* [Task goal]:
Only the pictures are to be left out; set down the rest of the records exactly.
─── Records for this exercise
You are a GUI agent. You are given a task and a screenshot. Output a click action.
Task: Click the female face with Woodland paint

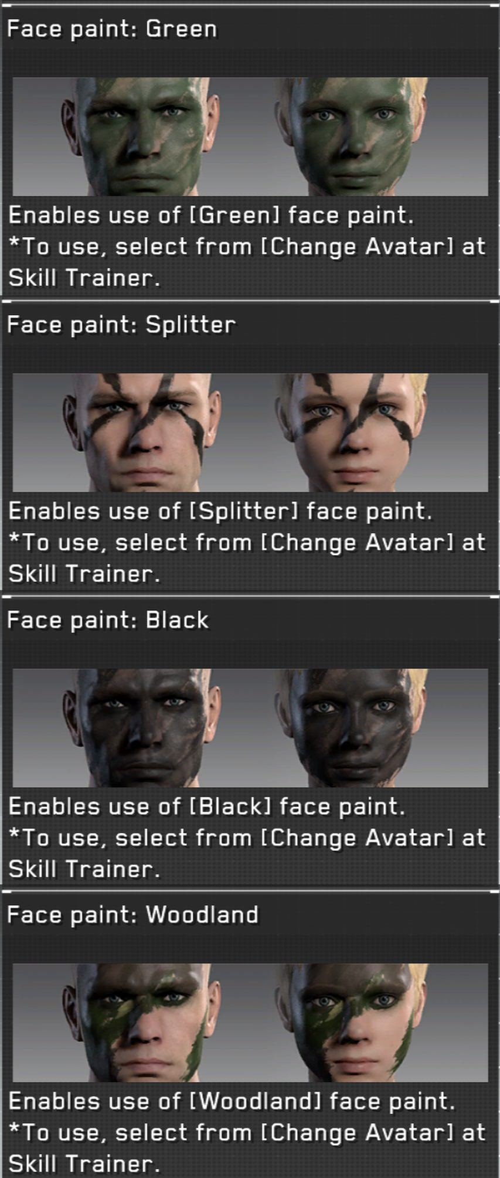[x=351, y=1023]
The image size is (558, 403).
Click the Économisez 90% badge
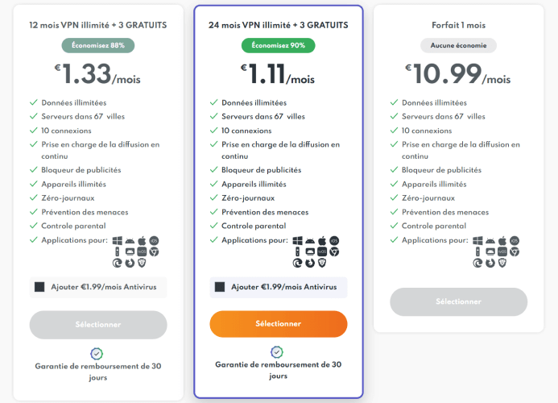click(x=279, y=46)
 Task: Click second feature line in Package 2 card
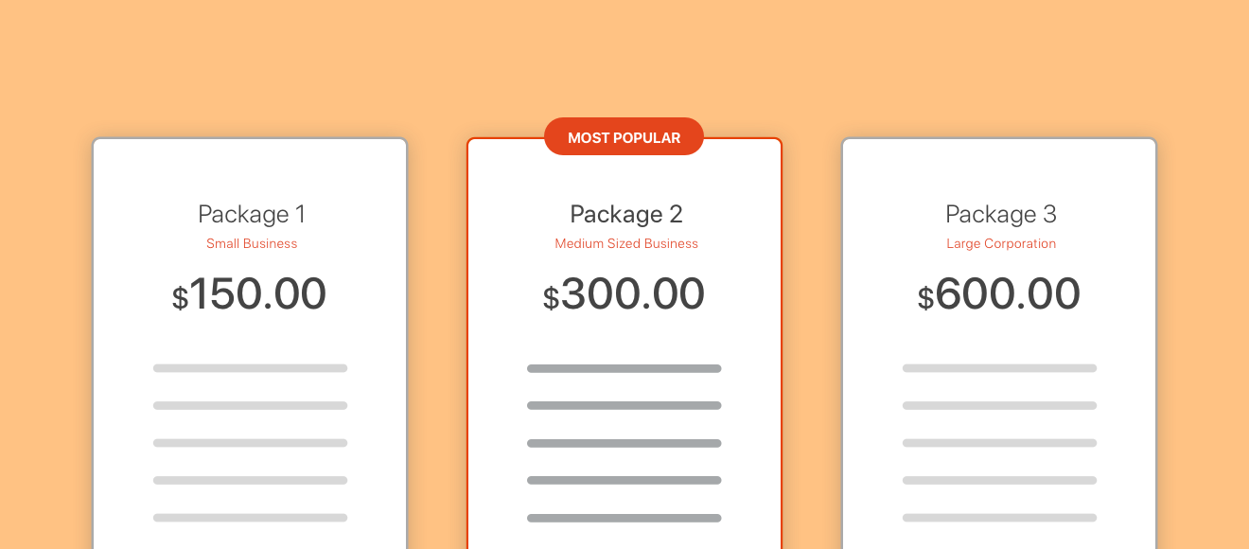625,405
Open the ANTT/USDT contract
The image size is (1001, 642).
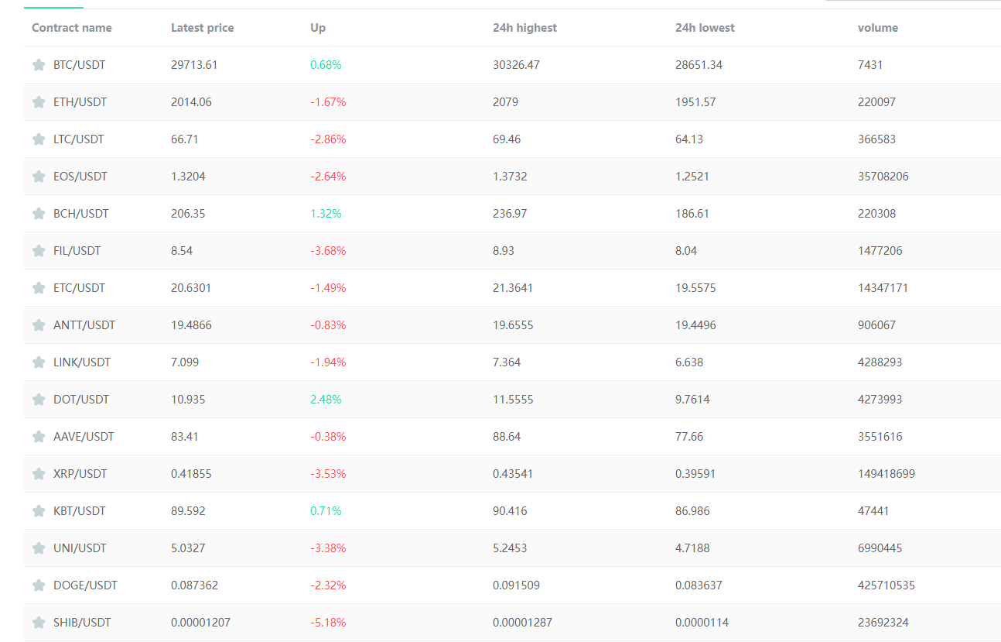coord(84,325)
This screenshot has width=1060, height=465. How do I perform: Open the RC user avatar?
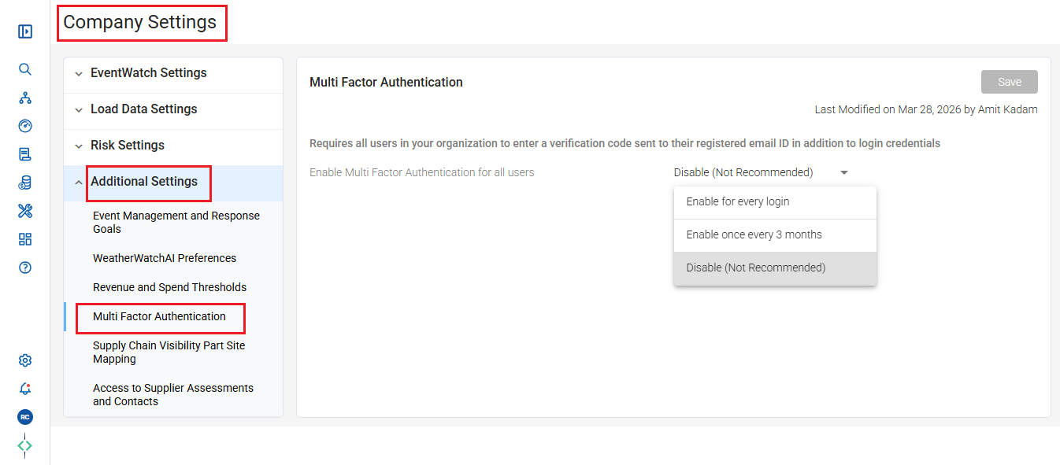pyautogui.click(x=25, y=417)
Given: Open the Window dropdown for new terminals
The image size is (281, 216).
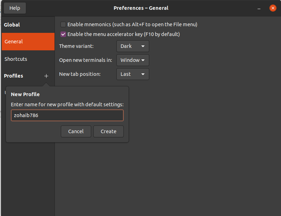Looking at the screenshot, I should pyautogui.click(x=133, y=60).
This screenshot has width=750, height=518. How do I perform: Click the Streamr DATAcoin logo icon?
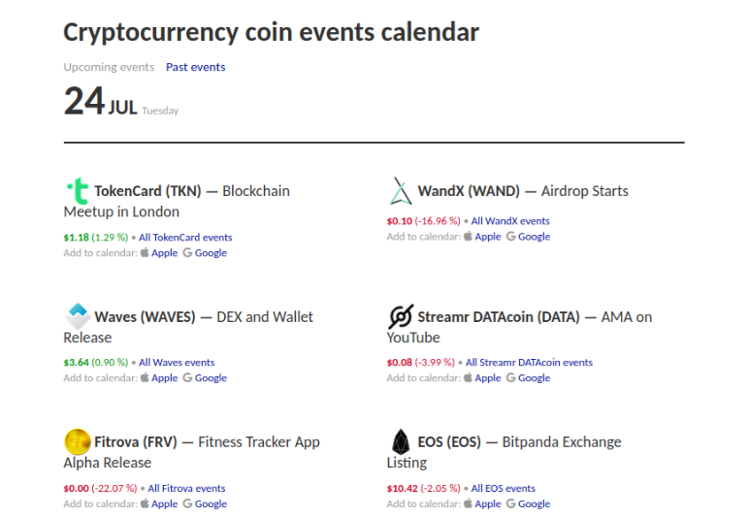401,316
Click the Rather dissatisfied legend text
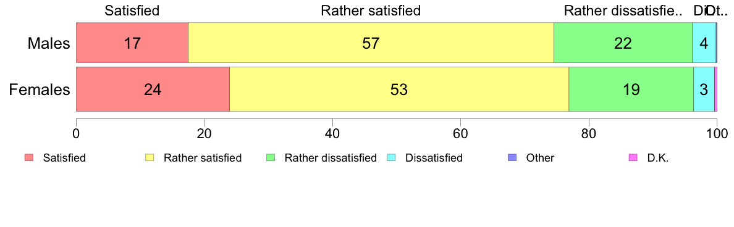This screenshot has height=227, width=734. point(331,158)
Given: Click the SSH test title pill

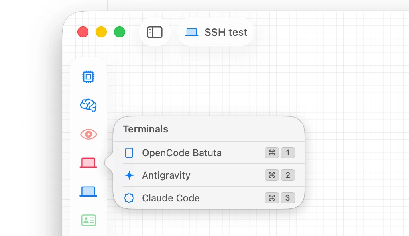Looking at the screenshot, I should point(216,32).
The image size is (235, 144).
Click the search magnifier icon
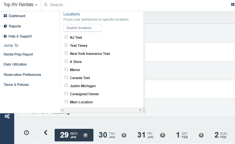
──────
* [Response below]:
You are a GUI agent. You are given a task and a screenshot. Output a click action.
Task: Click the female face with Woodland paint

[x=351, y=1023]
The image size is (558, 403).
Click the Économisez 90% badge
click(x=279, y=46)
 Task: Click second feature line in Package 2 card
625,405
Open the ANTT/USDT contract
The image size is (1001, 642).
coord(84,325)
This screenshot has width=1060, height=465. How do I perform: Open the RC user avatar?
pyautogui.click(x=25, y=417)
Given: Open the Window dropdown for new terminals
The image size is (281, 216).
Looking at the screenshot, I should pyautogui.click(x=133, y=60).
This screenshot has width=750, height=518. How do I perform: Click the Streamr DATAcoin logo icon?
401,316
Click the Rather dissatisfied legend text
This screenshot has height=227, width=734. point(331,158)
Given: Click the SSH test title pill

Looking at the screenshot, I should point(216,32).
The image size is (235, 144).
Click the search magnifier icon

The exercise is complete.